# DATA TO USE:
** Start **

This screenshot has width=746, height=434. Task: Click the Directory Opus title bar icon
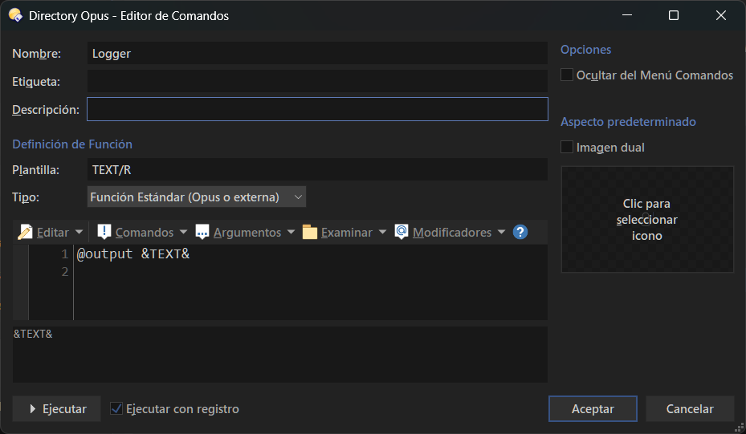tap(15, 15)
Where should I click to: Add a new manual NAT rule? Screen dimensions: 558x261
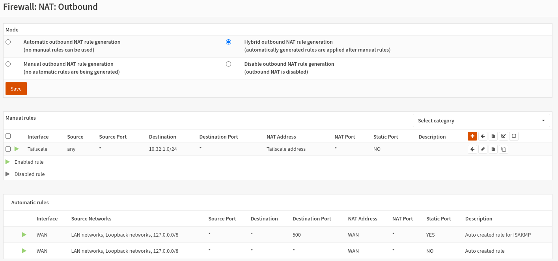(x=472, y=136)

** End **
** Start **

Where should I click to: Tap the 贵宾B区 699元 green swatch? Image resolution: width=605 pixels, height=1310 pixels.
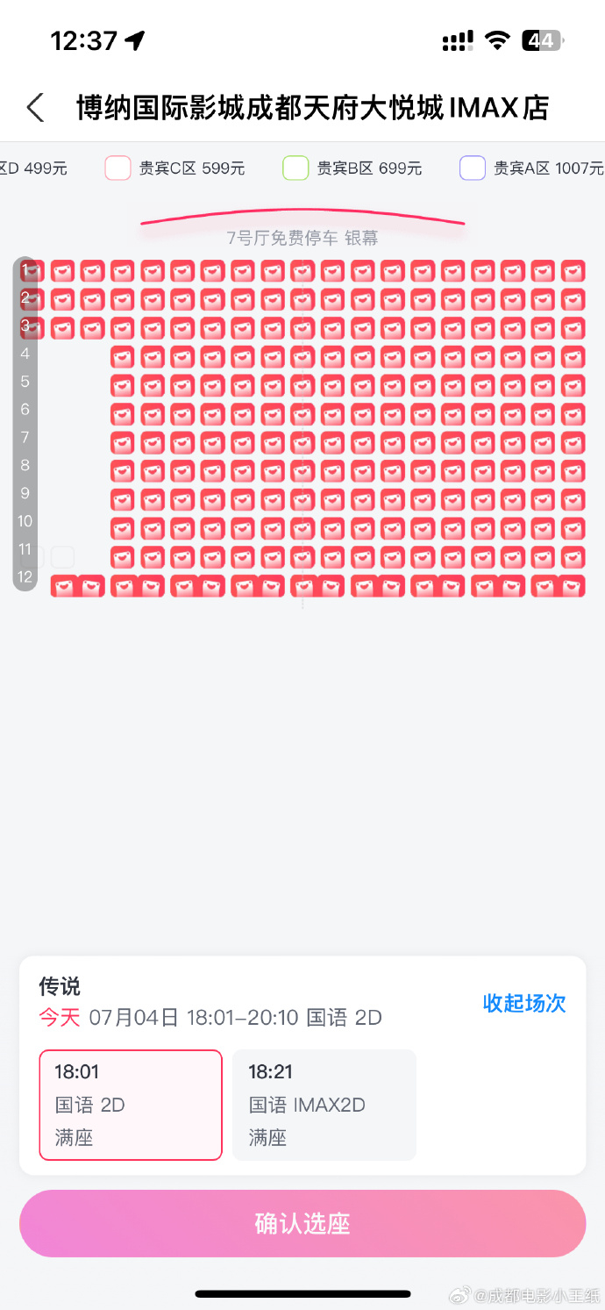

** End **
** Start **

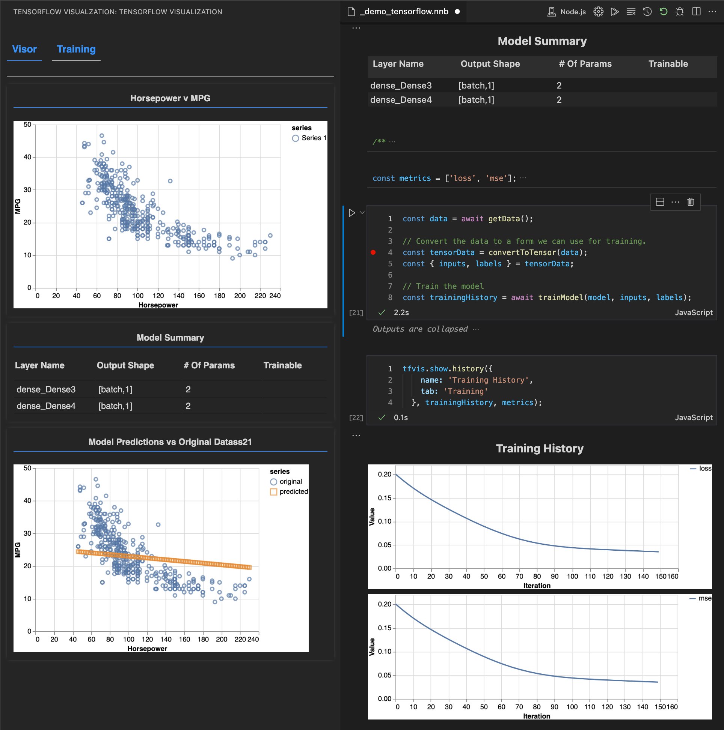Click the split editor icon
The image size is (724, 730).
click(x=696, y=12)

** End **

# INSTRUCTIONS FOR THE TASK:
Begin at the line that has "This screenshot has" and stop after the line that has "(x=472, y=136)". Write those rows again with "manual NAT rule" replaced by "static NAT rule" and everything else unchanged, leaving the pictures out.

# RESPONSE TO THE EXERCISE:
This screenshot has width=746, height=434. Task: Click the Directory Opus title bar icon
tap(15, 15)
Where should I click to: Add a new static NAT rule? Screen dimensions: 558x261
(x=472, y=136)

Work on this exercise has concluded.